━━━━━ Extracted text ━━━━━
The buffer has a user configurable size. Also, each message is
tagged with a unique sequence number and a reply is sought for each
element. If a reply is not received, the message is retransmitted
until a reply is received. When the reply is received, the
appropriate buffered message is released from the system. Likewise,
the reliable messaging system 20 has a queue or buffer on the
server side 26 such that all outgoing communication from the server
12 is buffered in persistent storage.
[0019] The reliable messaging system 20 can be implemented such
that a reply is tied either to the underlying operating software of
a device or to a higher level event in the application 18. For
general application communication, the generic form is used where
the reply is tied to the underlying operating software. For system
level reliable communication, the buffering mechanism is tied to
the request being received by the runtime engine 22.
━━━━━ Data provided ━━━━━
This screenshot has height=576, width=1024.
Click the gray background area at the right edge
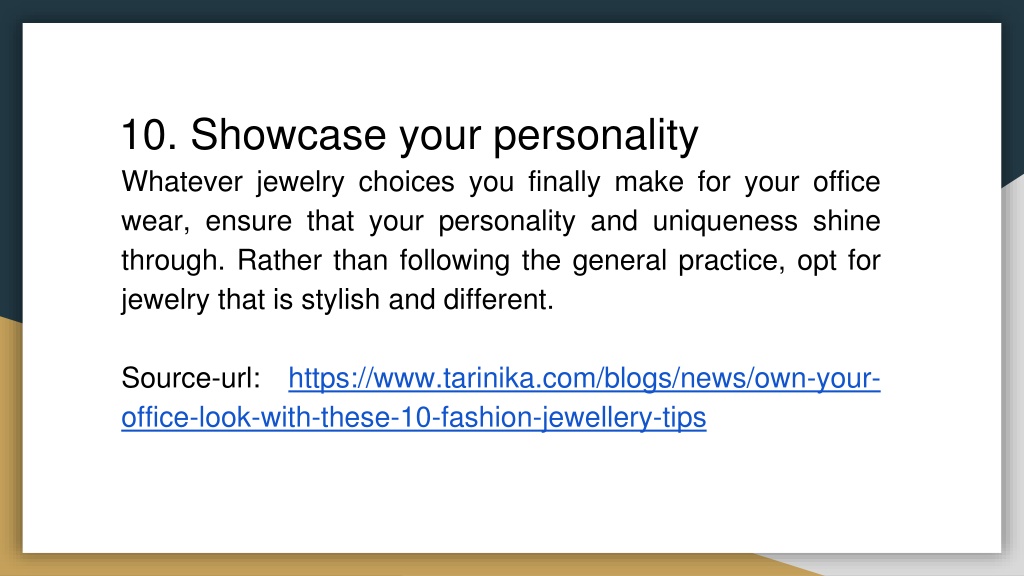coord(1013,366)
━━━━━
■ What is asked:
**a.** From the reliable messaging text, write out the passage that begins at "[0019] The reliable" and ends after "runtime engine 22.".
**b.** Continue the reliable messaging text from its last sentence.
The listing has no connection to the text about the reliable messaging system.

■ Answers in order:
**a.**
[0019] The reliable messaging system 20 can be implemented such
that a reply is tied either to the underlying operating software of
a device or to a higher level event in the application 18. For
general application communication, the generic form is used where
the reply is tied to the underlying operating software. For system
level reliable communication, the buffering mechanism is tied to
the request being received by the runtime engine 22.

**b.**
[0020] In order to implement the reliable messaging system 20, the
API is provided with the following method for generating requests
to and responses from an application 18:
1 void Reliable_async_send (Endpoint to, Endpoint From, MessageData
Data, Reliability Type, Callbackmethod cm)
[0021] The "to" field identifies the receiver. The "from" field
identifies the sender. The "data" field is the serialized data
being sent. The data format for this method can be the same as that
for HTTP-mime encoded interfaces, but those skilled in the art will
readily recognize that other implementations are possible with
different exchange formats. The "type" is either application level
or system level. A callback method is called when an
acknowledgement is received. Using this API, the reliable messaging
system 20 can guarantee at least one delivery of a message.
[0022] The message format for the reliable messaging system 20 is
shown in FIG. 2. It has a total of six fields, where the first four
are fixed size, the data segment is variable size, and the checksum
is variable and computed over all the fields.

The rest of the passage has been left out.